─── Document passage

Twelve awards totaling $9 million in Fiscal Year 2017 will launch a National Institutes of Health Data Commons Pilot Phase. A data commons is a shared virtual space where scientists can work with the digital objects of biomedical research, such as data and analytical tools. The NIH Data Commons will be implemented in a four-year pilot phase to explore the feasibility and best practices for making digital objects available through collaborative platforms. This will be done on public clouds, which are virtual spaces where service providers make resources, such as applications and storage, available over the internet. The goal of the NIH Data Commons Pilot Phase is to accelerate biomedical discoveries by making biomedical research data Findable, Accessible, Interoperable, and Reusable (FAIR) for more researchers.
“Harvesting the wealth of information in biomedical data will advance our understanding of human health and disease,” said NIH Director Francis S. Collins, M.D., Ph.D. “However, poor data accessibility is a major barrier to translating data into understanding. The NIH Data Commons Pilot Phase is an important effort to remove that barrier.”
“The NIH Data Commons Pilot Phase will create new opportunities for research not feasible before,” said NIH Data Commons Pilot Phase Program Manager, Vivien Bonazzi, Ph.D. “Making biomedical data sets accessible and connected at an unprecedented scale will lead to creative new ways to combine, analyze, and ask questions of the data to generate new knowledge.”
The recipients of the 12 awards will form the nucleus of an NIH Data Commons Pilot Phase Consortium in which researchers will start developing the key capabilities needed to make an NIH Data Commons a reality. These key capabilities, which were identified by NIH, collectively represent the principles, policies, processes, and architectures of a data commons for biomedical research data. Key capabilities include making data transparent and interoperable, safe-guarding patient data, and getting community buy-in for data standards.
Three NIH-funded data sets will serve as test cases for the NIH Data Commons Pilot Phase. The test cases include data sets from the Genotype-Tissue Expression and the Trans-Omics for Precision Medicine initiatives, as well as the Alliance of Genome Resources(link is external), a consortium of Model Organism Databases established in late 2016. These data sets were chosen based on their value to users in the biomedical research community, the diversity of the data they contain, and their coverage of both basic and clinical research. While just three datasets will be used at the outset of the project, it is envisioned the NIH Data Commons efforts will expand to include other data resources once the pilot phase has achieved its primary objectives.
NIH has acquired support from a Federally Funded Research and Development Center, the MITRE Corporation, to assist in establishing new NIH sustainable infrastructure for data science (people, processes, technologies). The MITRE Corporation will provide a broad range of support services for the NIH Data Commons Pilot Phase including innovative approaches to assure cost-effective cloud-based computing and storage for scientific data; analyses related to usage, cost, and comparative business models; and, other considerations to assure long-term viability of NIH data science efforts.
The trans-NIH Data Commons Pilot Phase receives funding from multiple NIH Institutes and Centers and is managed by the NIH Common Fund within in the NIH Office of the Director. The Common Fund; the National Heart, Lung, and Blood Institute; and the National Human Genome Research Institute are the lead NIH entities involved in management of the NIH Data Commons Pilot Phase.

──────
─── Entries shown

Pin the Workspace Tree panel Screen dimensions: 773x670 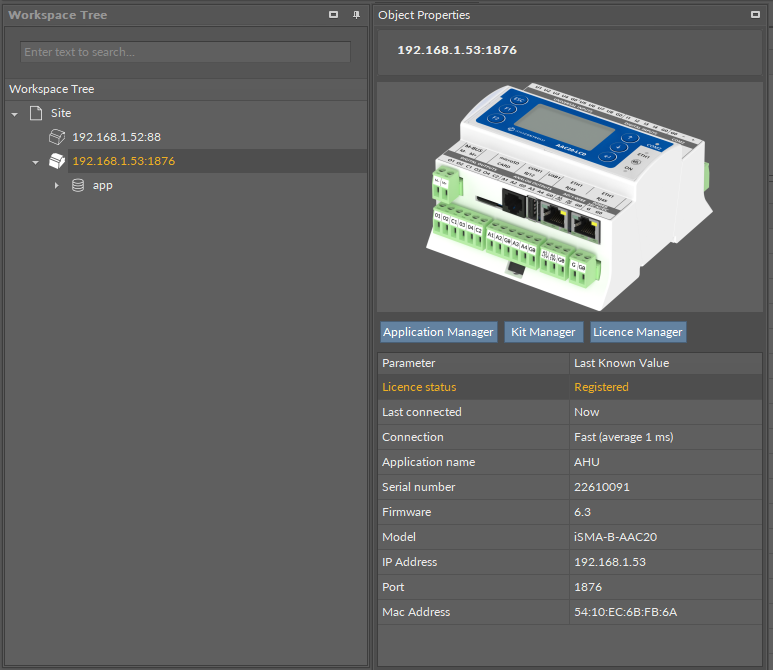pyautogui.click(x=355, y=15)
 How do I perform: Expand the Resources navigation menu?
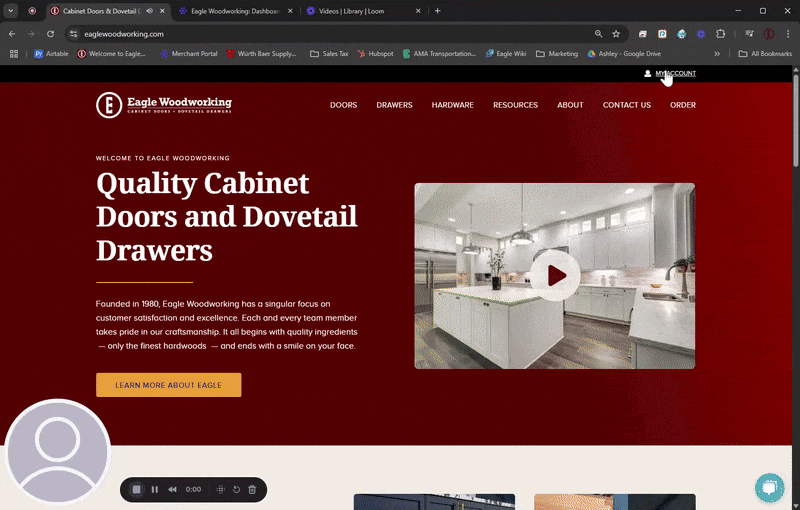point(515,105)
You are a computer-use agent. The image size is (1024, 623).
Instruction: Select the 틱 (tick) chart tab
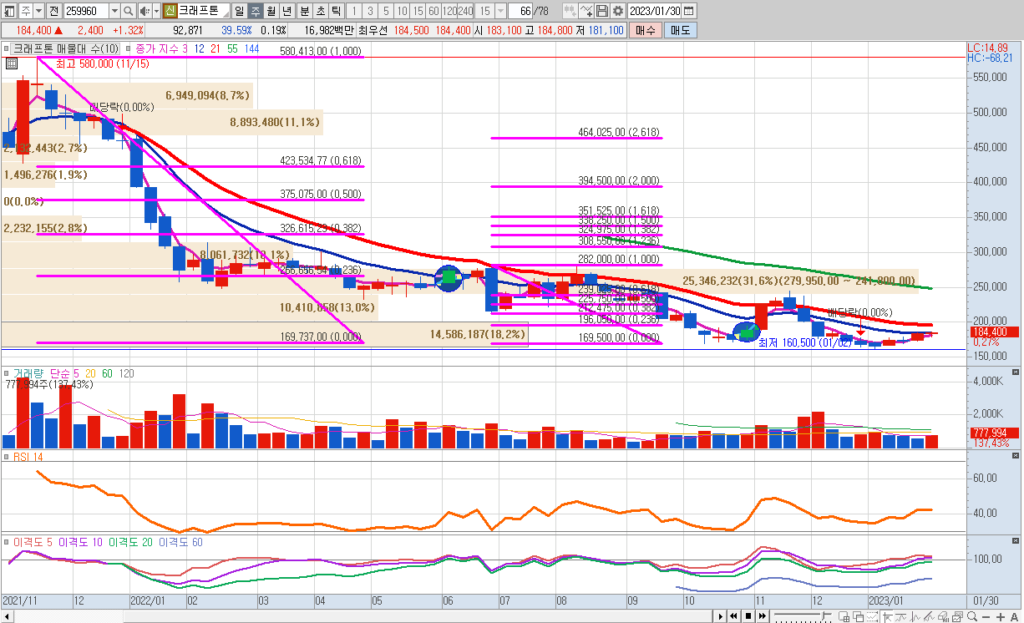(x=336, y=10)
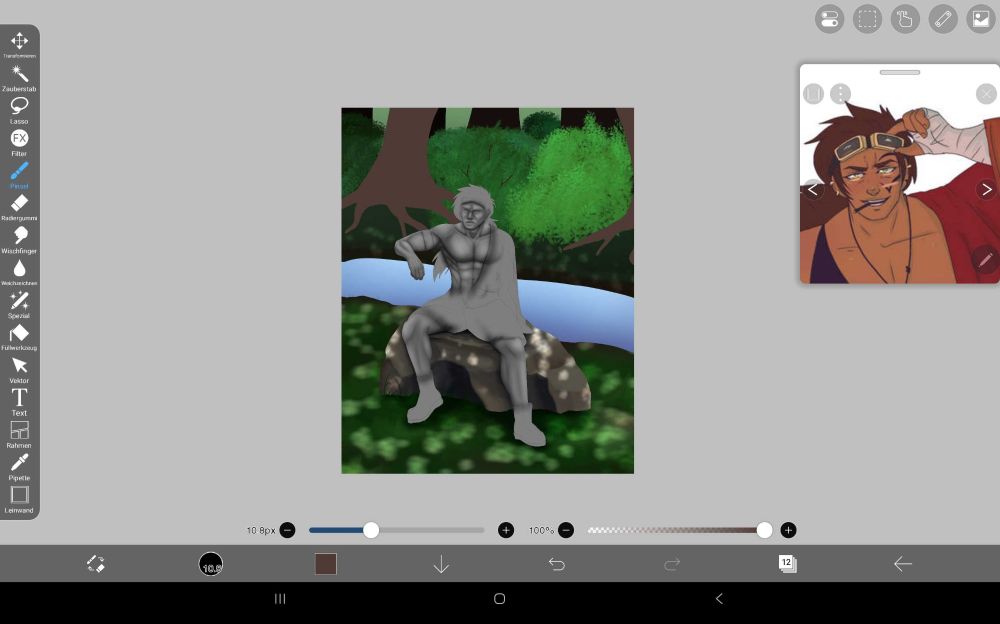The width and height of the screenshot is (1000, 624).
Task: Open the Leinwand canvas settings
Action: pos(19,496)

──────

Try it: Copy the NIH Data Commons announcement starting with "Three NIH-funded data" and going on through "its primary objectives.", changing "test cases" to "trial cases". None of the items are needed here.

Response box:
Three NIH-funded data sets will serve as trial cases for the NIH Data Commons Pilot Phase. The trial cases include data sets from the Genotype-Tissue Expression and the Trans-Omics for Precision Medicine initiatives, as well as the Alliance of Genome Resources(link is external), a consortium of Model Organism Databases established in late 2016. These data sets were chosen based on their value to users in the biomedical research community, the diversity of the data they contain, and their coverage of both basic and clinical research. While just three datasets will be used at the outset of the project, it is envisioned the NIH Data Commons efforts will expand to include other data resources once the pilot phase has achieved its primary objectives.